My orange marmalade recipe is made with ordinary oranges and lemons, and it's as easy as it is delicious. Each shiny scoop makes your morning toast shine. If you love candied oranges and canned fruit, I bet you'll do it regularly. Preparation time: British cuisine 10 minutes Cook time: 3 hours Night soak 8 hours Total time: 3 hours 10 minutes Servings: 60 tablespoons Calories: 107kcal
- 4 large seedless oranges washed and clean
- 2 lemons
- 8 cups of water
- 8 cups sugar
- First cut the washed oranges and lemons in half crosswise, then into very thin crescent slices. Discard the seeds. Place the sliced fruit along with its juices in a stainless steel pot.
- Add water and bring the mixture to a boil, stirring frequently. Remove from the heat and add the sugar until it dissolves. Cover and let sit overnight at room temperature.
- The next day, bring the mixture back to a boil. Reduce heat to low and simmer uncovered for 2 hours. Turn the heat to medium and boil gently, stirring frequently, for another 30 minutes.

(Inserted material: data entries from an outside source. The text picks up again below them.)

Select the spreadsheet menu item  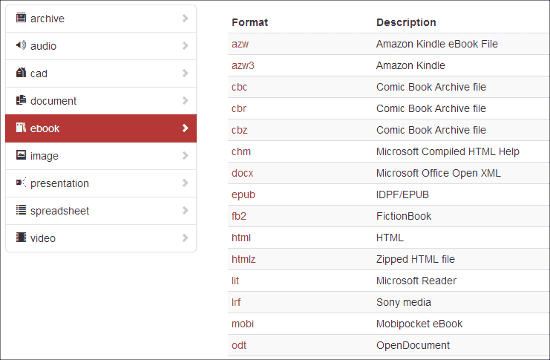[101, 211]
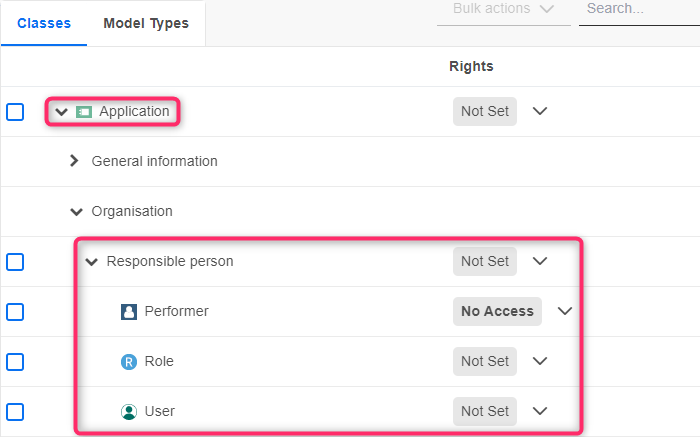Open rights dropdown for Performer

coord(565,311)
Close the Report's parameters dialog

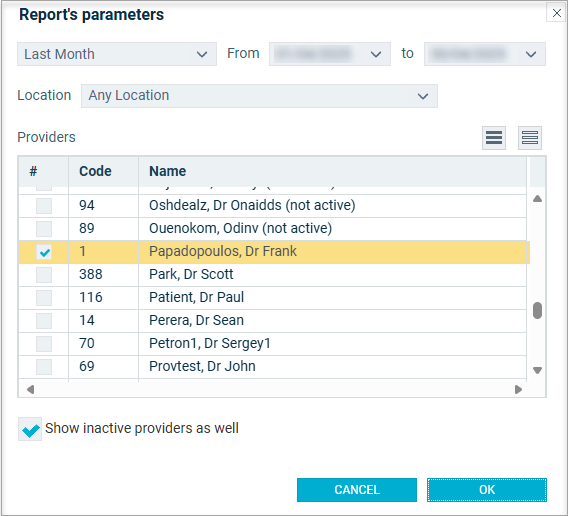coord(556,13)
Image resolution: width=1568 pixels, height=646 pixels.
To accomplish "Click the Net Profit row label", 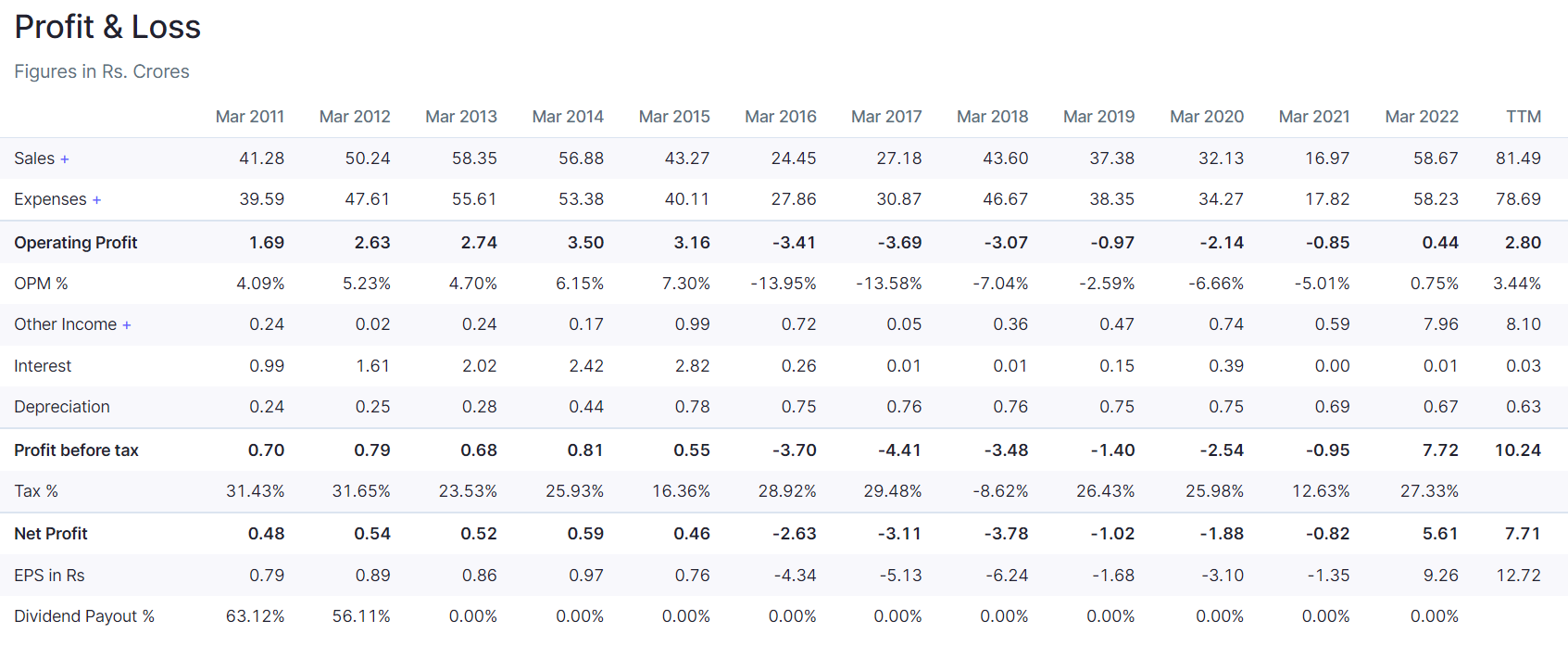I will pos(51,534).
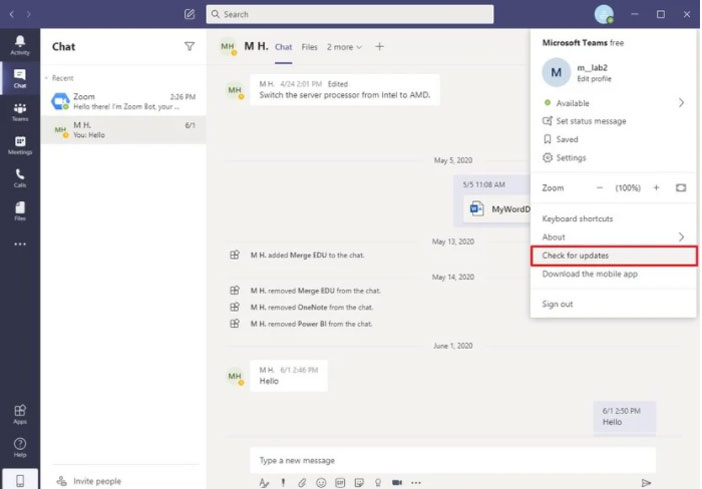
Task: Open Files from the left sidebar
Action: click(x=20, y=210)
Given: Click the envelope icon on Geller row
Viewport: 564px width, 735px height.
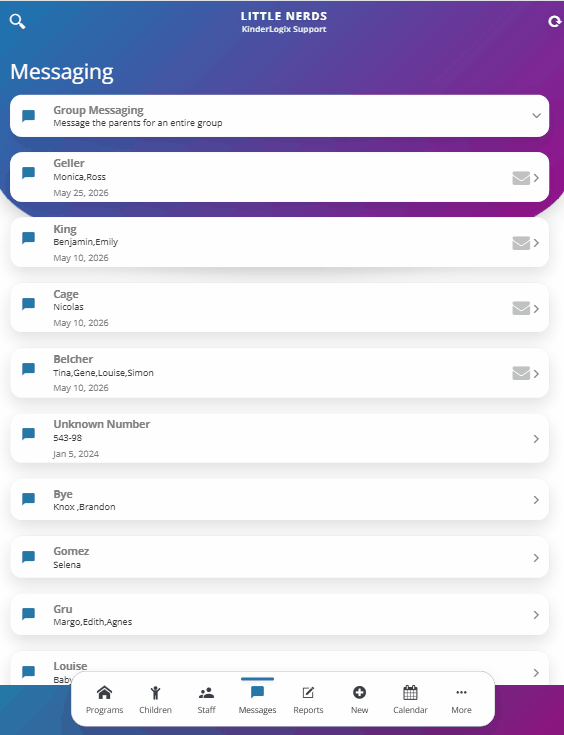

- Remove any foam that forms on top. Cooking: the jam until it reaches 220 degrees.
- If you want to be doubly sure that the jam is ready, place a small amount on a plate and refrigerate it until it is cold but not cold. If it is firm, liquid or hard, it is ready. It will be a golden orange color. If the jam is liquid, continue cooking it; if it's difficult, just add a little more water.
- Pour the jam into clean, hot mason jars; Wipe the tires well with a clean, damp paper towel and seal with the caps.
If you store it for storage, use a steam or hot water canner to properly seal the lids, according to the packaging instructions. Otherwise, refrigerate and use within one month.